Both studies indicate that the BDD-YBOCS has good convergent and discriminant validity. The relatively high correlation with the GAF is perhaps to be expected, given that BDD was the primary disorder for 77.8% of the sample at the time of assessment. Correlations with the social phobia and depression measures were significant, perhaps reflecting the fact that 33.5% and 34.5% of the sample currently had comorbid social phobia and comorbid major depressive disorder, respectively. However, the social phobia and depression scales explained only 6% and 28% of the BDD-YBOCS score variance, respectively.

The present study also indicates that the BDD-YBOCS is sensitive to change. In the prior report (Phillips et al., 1997), the scale was sensitive to change in 30 BDD subjects who were treated with the SRI fluvoxamine, with a statistically significant decrease in mean BDD-YBOCS score of 50.8% (Phillips et al., 1997). In the present report, cut points of both 30% and 35% had similarly high sensitivity and specificity when compared to clinically significant improvement on the CGI-I (at least “much improved”). Because in our prior report a cut point of ≥30% best corresponded to at least “much improved” on the CGI-I, we recommend that research studies continue to use 30% or greater improvement on the BDD-YBOCS to designate clinically significant improvement in BDD symptoms (i.e., responder status) in order to maintain continuity with previous research studies.

Study strengths include the relatively large sample size, broad ascertainment of subjects, and examination of numerous aspects of reliability and validity. Limitations include relatively small sample sizes for analyses of interrater and test-retest reliability. Interrater reliability ratings were based on audiotaped interviews conducted by only one rater, rather than separate interviews conducted by each rater; thus, these ratings provide an upper-bound estimate of reliability.

Further research is needed on the BDD-YBOCS to determine whether a self-report version of the scale is reliable and valid, which has not previously been investigated. More subjective items, such as level of distress, might be fairly accurately captured by a self-report measure. Other items, however, such as functional impairment and avoidance due to BDD thoughts and repetitive behaviors, typically require careful clinical questioning and clinical judgment to accurately capture and score the broad range of behavioral consequences of this disorder.

Conclusions

The BDD-YBOCS demonstrated strong internal consistency, interrater and test-retest reliability, convergent and discriminant validity, and sensitivity to change. Two factors were identified, which accounted for 65.7% of the variance.

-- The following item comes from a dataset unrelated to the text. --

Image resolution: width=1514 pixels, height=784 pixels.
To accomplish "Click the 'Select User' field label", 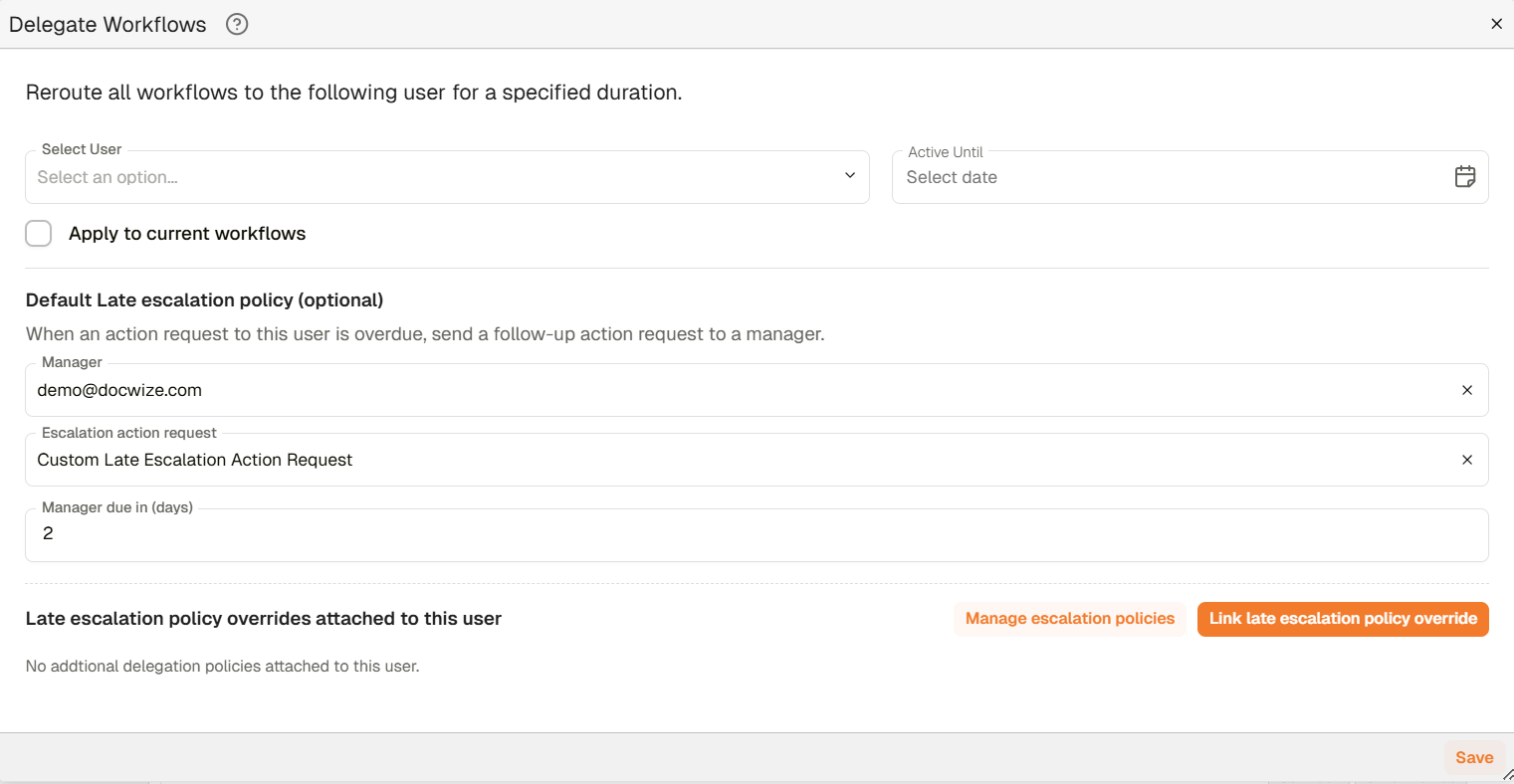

A 30% or greater decrease in BDD-YBOCS score corresponded well to at least “much improved” on the CGI-I, and a 50% or greater decrease best corresponded to “very much improved” on the CGI-I. These findings provide further evidence that the BDD-YBOCS is a reliable and valid measure of current BDD severity and a suitable outcome measure in BDD treatment studies.

Highlights.

  • The BDD-YBOCS had excellent interrater and test-retest reliability.

  • Internal consistency was strong.

  • The BDD-YBOCS had good convergent and discriminant validity.

  • Scores significantly decreased with SRI treatment, indicating sensitivity to change.

  • These results indicate that the BDD-YBOCS is a suitable measure of BDD severity.